Although the company said it is in "a sound financial position", come the July year-end net debt is expected to be between GBP780 million and GBP820 million, "slightly higher than previously anticipated, due to higher than anticipated capital expenditure."
Wetherspoon noted: "If the company had not bought shares or reversions it would be more or less debt-free."
Since starting a share buyback programme in 2003, the company has repurchased GBP516 million worth of stock, the firm noted.
In November, the head of Wetherspoon accused the corporate governance rules of placing too much power in the hands of non-executive directors, "disenfranchising executives and the workforce".
Chair Tim Martin on Wednesday said: "The UK, of course, needs a sensible system of corporate governance. However, the current system is remote, counterproductive and inflexible, which are also the characteristics of many major shareholding institutions and their advisers."
The company added that Columbia Threadneedle Investments, a London-based shareholder, voted against two of Wetherspoon's long-serving non-executives at its 2018 annual general meeting for not observing the "nine-year rule".
The rule states that non-executives should not remain in the role for more than nine years.
Martin added: "CT unilaterally took this action, in spite of detailed explanations in the preceding years in our annual reports. CT and fellow shareholder Blackrock Inc's own boards however, very sensibly, do not observe the nine-year rule - both laud 'independent' non-executive directors with longer tenure than nine years. In other words, one rule for CT and Blackrock - and another for UK PLC.

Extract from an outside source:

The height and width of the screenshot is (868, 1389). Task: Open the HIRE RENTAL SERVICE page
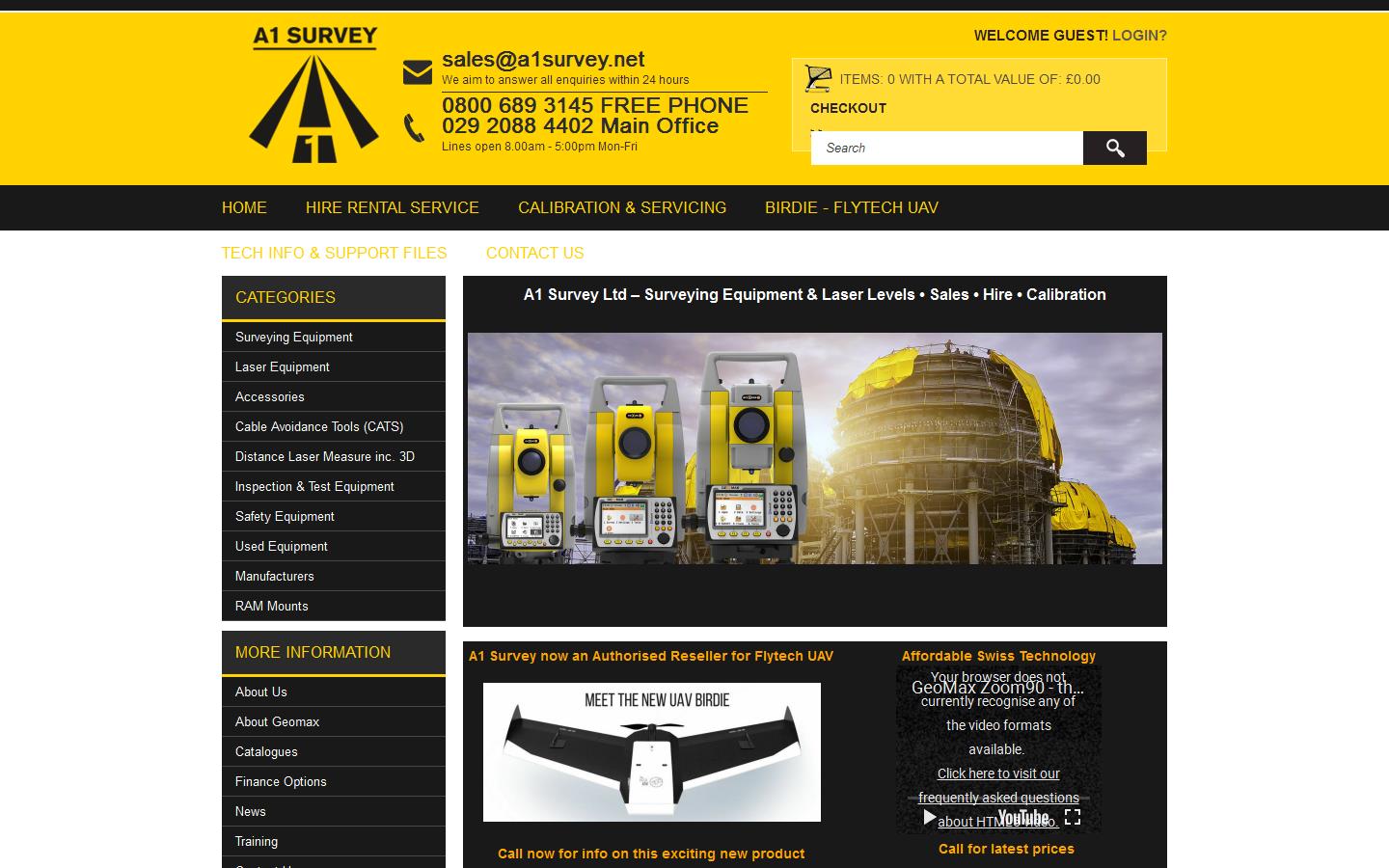[x=392, y=207]
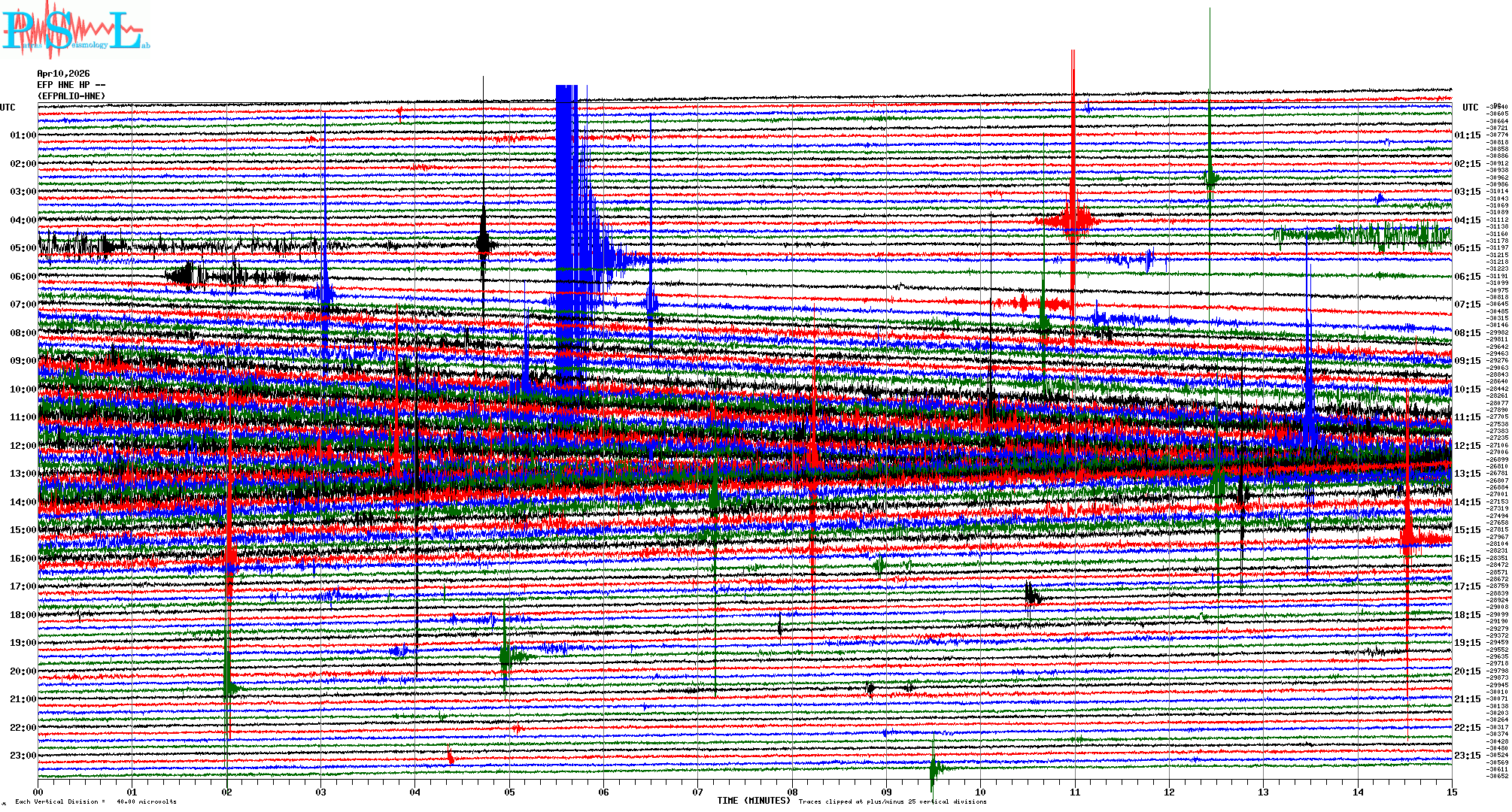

"The main consequence of the current governance system is short-termist and inexperienced boards, which have minimal representation from executives and the workforce - the people who are best placed to understand and run the business. These factors are obviously damaging for customers, employees and the economy - as well as for shareholders."
Shares in the company were down 0.2% at 1,592.08 pence each in London on Wednesday morning.